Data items
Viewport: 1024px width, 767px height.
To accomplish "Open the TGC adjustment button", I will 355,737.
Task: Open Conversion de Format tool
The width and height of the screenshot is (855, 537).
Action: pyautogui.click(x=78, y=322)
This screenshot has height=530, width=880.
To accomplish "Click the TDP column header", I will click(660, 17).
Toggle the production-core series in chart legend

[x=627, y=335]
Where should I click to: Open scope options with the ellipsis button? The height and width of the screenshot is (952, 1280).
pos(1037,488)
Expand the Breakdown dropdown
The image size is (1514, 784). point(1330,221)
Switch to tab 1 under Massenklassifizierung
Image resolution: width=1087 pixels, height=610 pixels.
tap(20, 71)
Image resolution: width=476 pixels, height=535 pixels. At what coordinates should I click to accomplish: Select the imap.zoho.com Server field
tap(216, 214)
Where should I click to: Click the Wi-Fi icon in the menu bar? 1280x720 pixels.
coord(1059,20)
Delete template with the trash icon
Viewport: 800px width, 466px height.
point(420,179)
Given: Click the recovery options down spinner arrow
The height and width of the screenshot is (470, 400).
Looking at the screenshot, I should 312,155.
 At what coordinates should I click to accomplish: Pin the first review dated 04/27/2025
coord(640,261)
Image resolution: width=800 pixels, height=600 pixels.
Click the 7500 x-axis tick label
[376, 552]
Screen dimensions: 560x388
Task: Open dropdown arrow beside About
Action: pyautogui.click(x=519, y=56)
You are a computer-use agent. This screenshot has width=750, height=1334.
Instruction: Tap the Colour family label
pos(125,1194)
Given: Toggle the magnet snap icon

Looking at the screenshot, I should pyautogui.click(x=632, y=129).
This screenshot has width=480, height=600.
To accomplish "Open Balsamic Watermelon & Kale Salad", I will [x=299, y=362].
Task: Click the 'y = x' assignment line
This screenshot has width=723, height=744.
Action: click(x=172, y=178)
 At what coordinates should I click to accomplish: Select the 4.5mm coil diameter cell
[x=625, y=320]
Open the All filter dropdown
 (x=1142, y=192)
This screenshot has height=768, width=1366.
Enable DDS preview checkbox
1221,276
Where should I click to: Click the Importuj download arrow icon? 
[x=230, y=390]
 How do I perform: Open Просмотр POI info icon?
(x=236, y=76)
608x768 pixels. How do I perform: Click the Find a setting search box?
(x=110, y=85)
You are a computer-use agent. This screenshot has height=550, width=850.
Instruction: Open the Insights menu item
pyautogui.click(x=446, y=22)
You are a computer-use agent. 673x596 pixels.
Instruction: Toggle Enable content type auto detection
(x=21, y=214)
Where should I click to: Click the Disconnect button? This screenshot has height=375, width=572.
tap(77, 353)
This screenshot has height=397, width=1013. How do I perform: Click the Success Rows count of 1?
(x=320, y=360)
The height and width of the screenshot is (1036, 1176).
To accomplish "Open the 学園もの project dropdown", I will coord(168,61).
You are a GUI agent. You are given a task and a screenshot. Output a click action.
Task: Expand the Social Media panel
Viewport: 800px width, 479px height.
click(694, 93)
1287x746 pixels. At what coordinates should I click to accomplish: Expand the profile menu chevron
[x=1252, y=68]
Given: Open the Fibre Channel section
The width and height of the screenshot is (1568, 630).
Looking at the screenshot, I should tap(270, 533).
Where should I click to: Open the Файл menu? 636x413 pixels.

Exercise requirements
Go through the data above and copy each line in which "will" appears.

Task solution
To accomplish "Open the TGC adjustment button", I will 355,737.
To accomplish "Click the TDP column header", I will click(660, 17).
To accomplish "Open Balsamic Watermelon & Kale Salad", I will [x=299, y=362].
To accomplish "Open the 学園もの project dropdown", I will coord(168,61).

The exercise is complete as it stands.